With the upcoming ceremony for NASCAR‘s Hall of Fame, they will be inducting the person responsible for most of the changes that have taken place in and around pit road for the last 50 years. The orchestrated 15 second pit stop we see on television today was the brain child of Leonard Wood and Mr. Wood will take his place in history on February 8th along with fellow inductees in the Hall’s fourth class are NASCAR Sprint Cup Series champions Buck Baker, Herb Thomas and Rusty Wallace and car owner/builder/driver/crew chief Cotton Owens.
Leonard Wood is 78 years old and is from Stuart, Virginia. He came into racing with his brother Glen, who drove the cars, while Leonard did the rest. In a time before there were manuals and collegiate class rooms full of information on how to build and repair a race car, Mr. Wood had to figure it out by himself. Now, most of the information young people get when seeking a career in racing was developed by Mr. Wood.
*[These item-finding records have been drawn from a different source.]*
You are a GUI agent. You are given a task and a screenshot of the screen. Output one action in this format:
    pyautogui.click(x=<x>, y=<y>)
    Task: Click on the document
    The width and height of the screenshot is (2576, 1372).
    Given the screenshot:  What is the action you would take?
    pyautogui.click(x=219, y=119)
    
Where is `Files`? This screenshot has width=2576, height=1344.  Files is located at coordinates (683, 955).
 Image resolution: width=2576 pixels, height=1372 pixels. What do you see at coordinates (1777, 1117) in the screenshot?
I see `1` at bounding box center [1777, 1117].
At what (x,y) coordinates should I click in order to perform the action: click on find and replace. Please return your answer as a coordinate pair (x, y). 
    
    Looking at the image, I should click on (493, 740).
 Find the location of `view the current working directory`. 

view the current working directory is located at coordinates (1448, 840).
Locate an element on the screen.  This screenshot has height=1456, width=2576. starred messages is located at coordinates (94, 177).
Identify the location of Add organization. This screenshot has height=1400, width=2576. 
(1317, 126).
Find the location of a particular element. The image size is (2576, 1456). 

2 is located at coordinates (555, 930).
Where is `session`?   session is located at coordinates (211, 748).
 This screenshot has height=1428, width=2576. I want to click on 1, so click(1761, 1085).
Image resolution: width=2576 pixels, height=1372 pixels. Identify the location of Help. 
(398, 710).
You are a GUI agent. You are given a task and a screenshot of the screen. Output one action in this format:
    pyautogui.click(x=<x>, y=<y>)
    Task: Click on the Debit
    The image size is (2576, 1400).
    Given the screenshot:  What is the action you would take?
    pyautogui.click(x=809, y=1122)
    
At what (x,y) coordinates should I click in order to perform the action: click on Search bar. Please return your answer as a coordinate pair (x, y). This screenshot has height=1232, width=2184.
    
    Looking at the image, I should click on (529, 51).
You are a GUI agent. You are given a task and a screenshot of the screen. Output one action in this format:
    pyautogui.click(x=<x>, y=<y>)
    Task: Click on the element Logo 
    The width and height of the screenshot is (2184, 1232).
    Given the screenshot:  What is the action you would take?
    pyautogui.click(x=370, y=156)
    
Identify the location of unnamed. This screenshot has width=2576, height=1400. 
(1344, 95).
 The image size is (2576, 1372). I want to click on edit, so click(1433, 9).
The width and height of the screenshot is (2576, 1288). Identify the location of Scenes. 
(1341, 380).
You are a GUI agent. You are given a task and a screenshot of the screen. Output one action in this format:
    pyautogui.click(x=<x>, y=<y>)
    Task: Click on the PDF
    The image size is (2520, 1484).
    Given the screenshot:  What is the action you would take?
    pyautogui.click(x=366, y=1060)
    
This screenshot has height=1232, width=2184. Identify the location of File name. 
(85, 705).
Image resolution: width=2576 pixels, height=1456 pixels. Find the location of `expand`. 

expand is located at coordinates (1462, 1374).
When NASCAR was in its infancy, races were primarily run on dirt tracks and race lengths were between 200 and 250 laps. When racing migrated to super speedways and race lengths extended to as much as 500 miles, techniques were needed to service the cars on pit road faster. Mr. Wood always said, it’s easier for my driver to pass cars on pit road, than on the track, so he set out to find a way to get his driver in and out of the pits faster.
In the early years, floor jacks weighing 70 to 80 pounds were used to lift the race cars. They also required a strong man to pump the handle – up to 10 pumps for tire clearance. Wood took apart the jack, inserted larger pistons and – presto – his brother Delano Wood could get the car off the asphalt by pumping two or three times.
He ported and polished the mechanisms in the team’s air guns, allowing lug nuts to be removed and replaced more quickly. Finally, Wood modified the inside of the team’s dump cans so that gasoline flowed faster.
The youngsters in and around the Wood Brothers number 21 Ford still marvel at his ability to fabricate without blueprints, schematics or manuals. If you can describe what you want, he can make it.
Leonard’s brother Glen and former NASCAR star, now ESPN analyst, Dale Jarrett indicated that if the team needed something to run faster, and it wasn’t available, he would build it. He just always had the knack to find, manufacture, and build anything the team needed. A true pioneer in a young sport with little or no support for technical problems.
I’m glad that NASCAR finally has a place like the Hall Of Fame where the stories of the people who started this wonderful sport can be told, and their accomplishment made a part of history. The modern NASCAR fan who wasn’t around in the beginning needs to have a place where they can find information on these older ladies and gentlemen who, like Leonard Wood, were true pioneers in the sport we know and love today.